The basilica is Amsterdam’s primary Roman Catholic church, designed by 19th-century architect Adrianus Bleijs. Incorporating several revival styles, its principal design is that of the classic three-aisled cross-basilica, the same design of another lovely 19th-century church, the Sacré-Cœur in Paris.
Its construction and consecration in the 1880s marked a turning point in Dutch history, and also created some turbulence. After Protestantism came to the Low Countries in the 16th century – and later, following the struggle of the Protestant United Provinces against the imperial rule of Catholic Spain – Catholicism was all but banned in the Netherlands for the next two centuries; the Catholic hierarchy was only officially readmitted in 1853. During this period Catholic churches were declared Protestant; some were remodelled but many were plundered. This building’s original name was Saint Nicholas Church (dedicated to the patron saint of Amsterdam) but in 2012, the 125th year of its existence, the Vatican elevated the church to a basilica and thus granted special privileges.
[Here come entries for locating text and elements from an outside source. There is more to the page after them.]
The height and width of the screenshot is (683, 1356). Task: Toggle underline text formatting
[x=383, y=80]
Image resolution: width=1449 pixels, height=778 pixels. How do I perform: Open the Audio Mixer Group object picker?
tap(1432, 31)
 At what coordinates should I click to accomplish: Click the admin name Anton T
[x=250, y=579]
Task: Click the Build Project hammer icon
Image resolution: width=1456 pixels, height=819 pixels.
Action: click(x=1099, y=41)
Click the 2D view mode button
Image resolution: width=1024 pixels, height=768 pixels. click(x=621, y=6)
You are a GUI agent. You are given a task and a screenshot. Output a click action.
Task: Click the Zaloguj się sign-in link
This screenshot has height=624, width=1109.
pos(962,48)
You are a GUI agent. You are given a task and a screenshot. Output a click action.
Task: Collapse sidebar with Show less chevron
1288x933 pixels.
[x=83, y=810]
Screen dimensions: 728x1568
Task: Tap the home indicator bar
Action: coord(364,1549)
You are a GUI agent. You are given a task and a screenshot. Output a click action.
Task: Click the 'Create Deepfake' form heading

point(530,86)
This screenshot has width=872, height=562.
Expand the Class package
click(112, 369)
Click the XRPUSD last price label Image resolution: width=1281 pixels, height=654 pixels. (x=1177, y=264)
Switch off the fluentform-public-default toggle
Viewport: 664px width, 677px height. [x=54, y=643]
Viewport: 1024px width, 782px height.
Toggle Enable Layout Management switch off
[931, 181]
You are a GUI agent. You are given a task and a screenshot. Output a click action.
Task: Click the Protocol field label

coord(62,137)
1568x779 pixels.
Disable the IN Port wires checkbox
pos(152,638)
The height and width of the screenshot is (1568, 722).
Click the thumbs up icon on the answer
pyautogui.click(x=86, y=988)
The main façade features a tower either side, with a beautiful rose window in between. This contains a bas-relief sculpture that shows Christ and the four Evangelists, which was made in 1886 in the workshop of Van den Bossche en Crevels, a prolific Amsterdam firm making artisan sculpture. The building’s 58-metre-high rear dome is one of its most striking aspects. It’s very ornate, and encircled by magnificent stained glass.
The art in the church’s interior is varied, and includes work by Flemish sculptor Pierre Elysée van den Bossche. His works are inspired by Classicism and Baroque and embellish the altars and pulpit of the church. The interior walls of the church feature works by Dutch painter Jan Dunselman, notable for his Stations of the Cross (a fixture of Catholic interiors); here, the north transept also houses his Eucharistic Miracle of Amsterdam.
The basilica is considered to be one of the most beautiful churches in the city. It offers great acoustics, and numerous musical concerts are held here. It did well to be built in Amsterdam, and now is one of the city’s hidden gems.